- Almost 4 in 5 organizations are making cybersecurity decisions without any insight into the attackers they are facing off with, according to a report from Mandiant, a unit of Google Cloud.
- Nearly all of the 1,350 global cybersecurity decision makers in the survey said they were satisfied with the quality of intelligence they were receiving. But almost half of respondents said their greatest challenge was to effectively apply that intelligence across their security organization.
- Two-thirds of respondents said senior leadership teams still underestimate the cyberthreats targeting their organizations.
The report, conducted by the market research firm of Vanson Bourne, examines the value and implementation of threat intelligence across global organizations. The respondents span 13 countries and 18 industries, including financial services to healthcare and government.
Effective threat intelligence can impact detections, inform incident response and help guide network defenders proactively hunt for threats, according to Luke McNamara, Mandiant principal analyst, Google Cloud. Threat intelligence can also help the C-suite and board members gain a better understanding of the threat landscape and how that may impact operations.
“Ultimately, threat intelligence is an input into the security function of an organization, that when properly used and disseminated to the right stakeholders within the organization, helps mitigate business risk,” McNamara said via email.
Oftentimes threat actors are hiding for weeks and months within an organization’s computer systems and if their techniques and behavior patterns are unknown, they can often do tremendous damage before a security team even understands what has taken place.

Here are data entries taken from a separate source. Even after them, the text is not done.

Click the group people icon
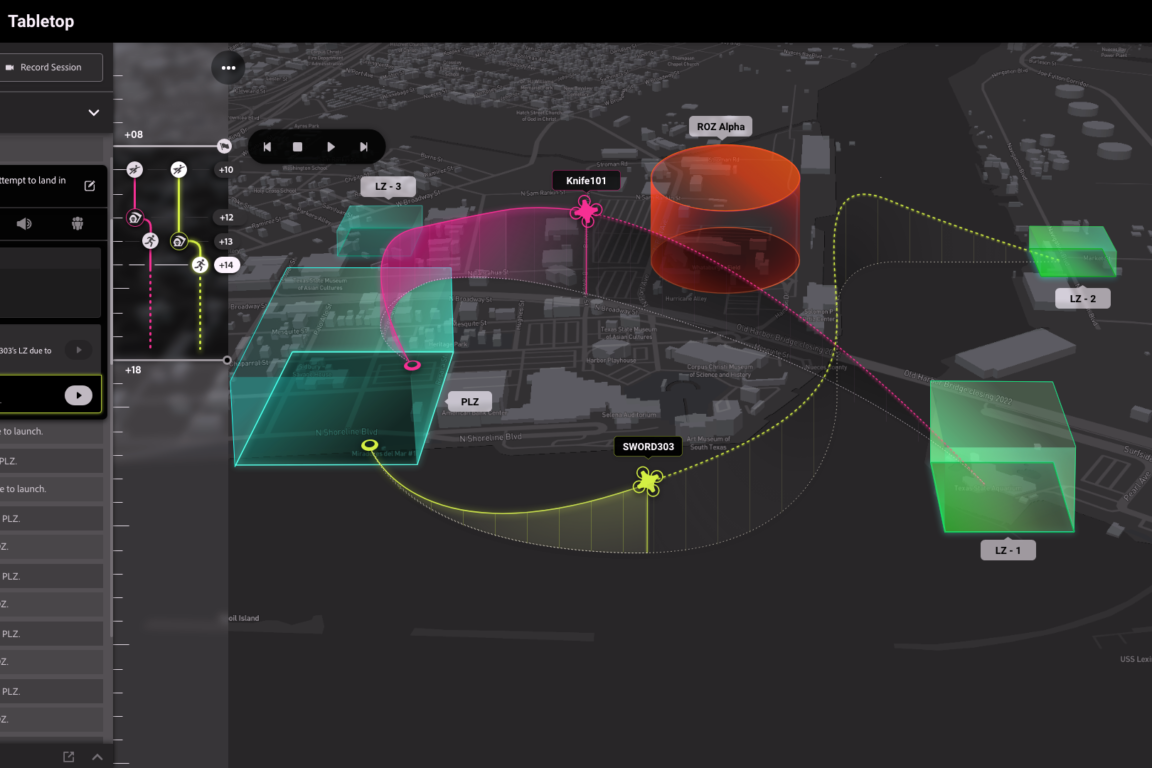 coord(77,223)
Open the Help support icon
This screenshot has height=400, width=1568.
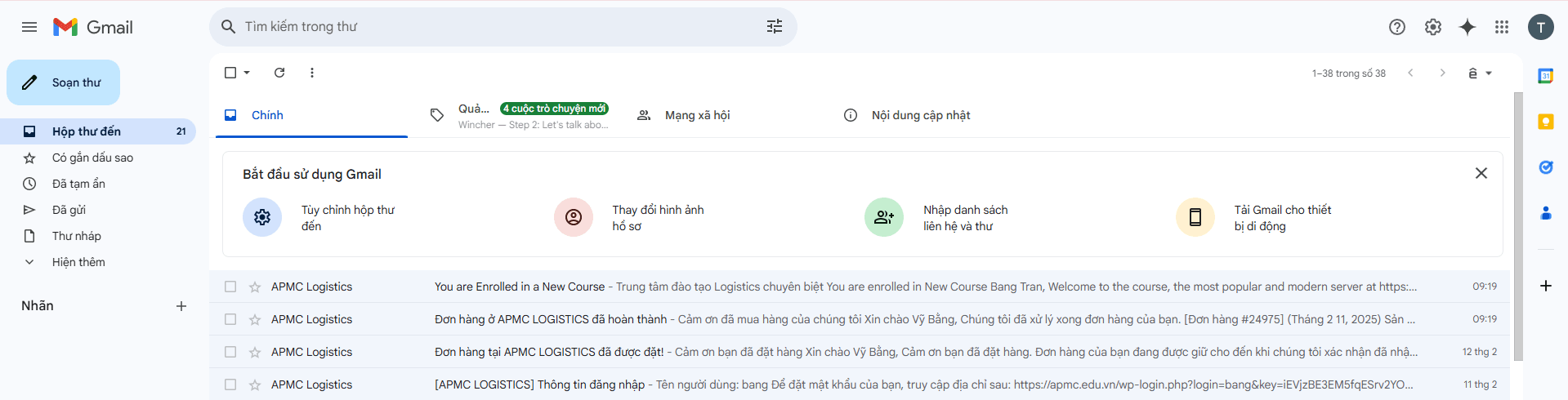tap(1396, 27)

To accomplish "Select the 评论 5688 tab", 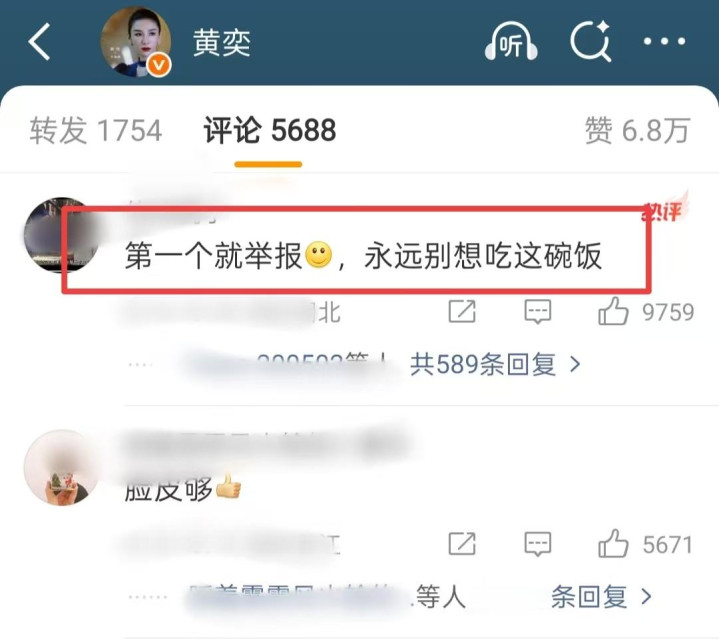I will (270, 130).
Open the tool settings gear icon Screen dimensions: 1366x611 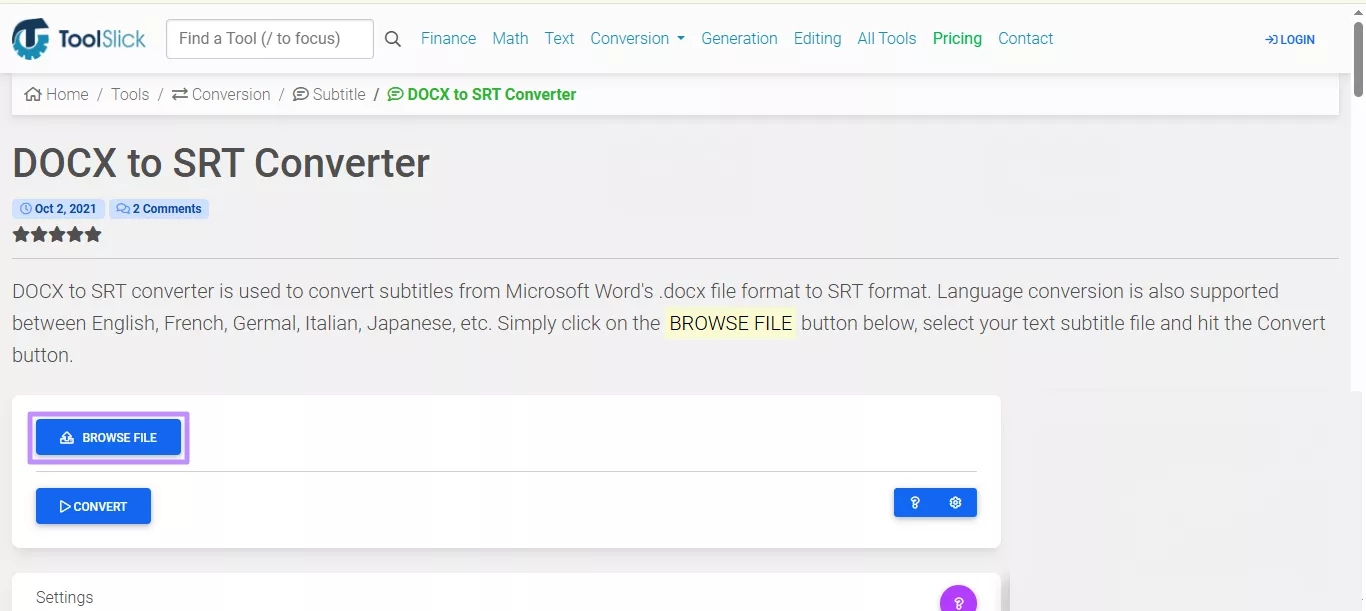pyautogui.click(x=954, y=502)
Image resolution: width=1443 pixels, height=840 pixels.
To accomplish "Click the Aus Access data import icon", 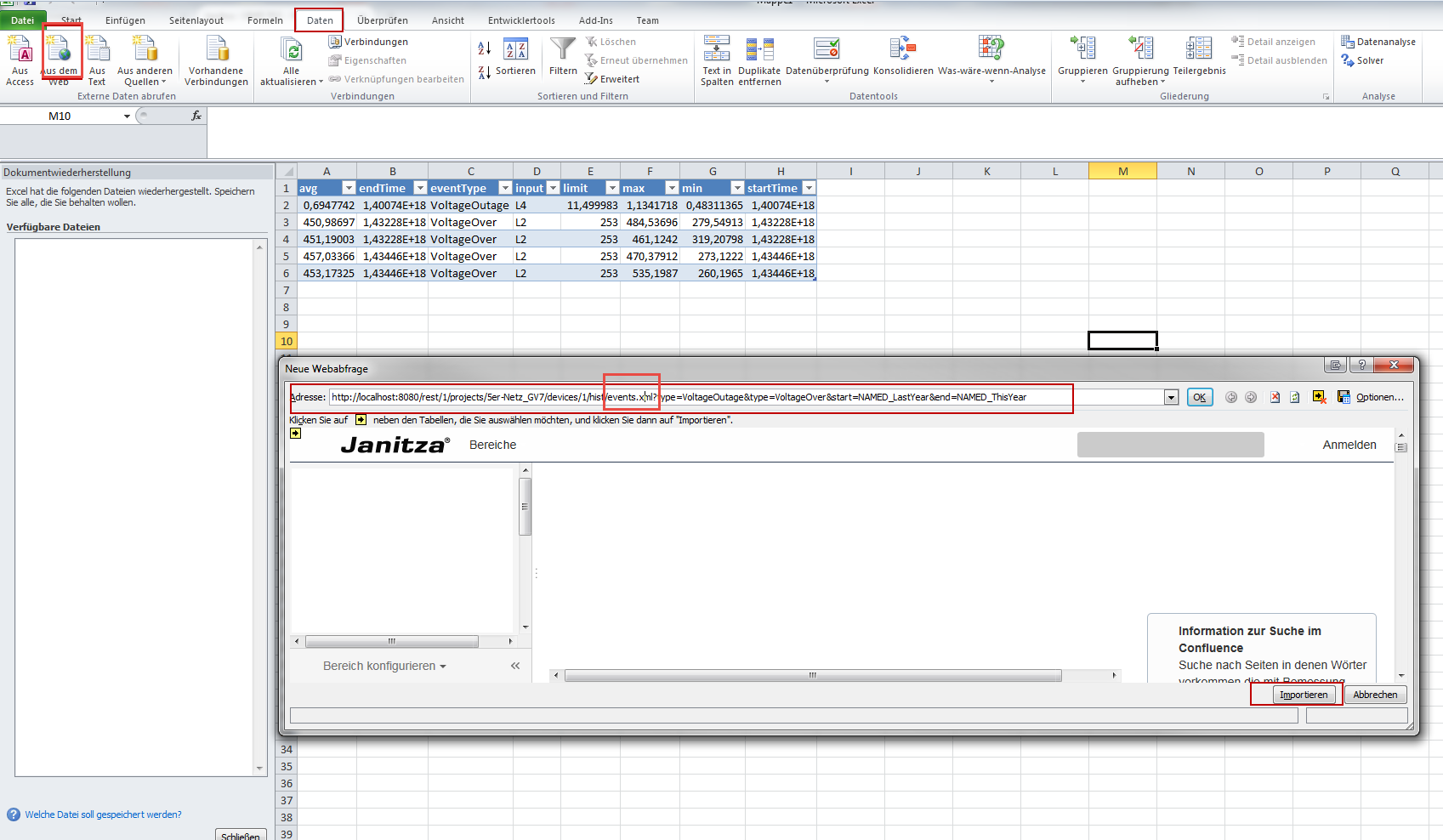I will (20, 58).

For example, the SolarWinds supply chain attacks were first disclosed in December 2020, however subsequent research found the threat actors were quietly lurking inside the systems of government agencies and private organizations for more than a year before the attack was officially discovered.
The Mandiant report indicates companies may not always have regular communication with their leadership about current developments.
Cybersecurity is discussed on average every four to five weeks within organizations, including with the C-suite, board members and other senior stakeholders. Cybersecurity discussions are less frequent with other groups, such as investors, taking place on average every seven weeks.
Correction: This article has been updated to reflect the supply chain attacks targeting SolarWinds took place in 2020.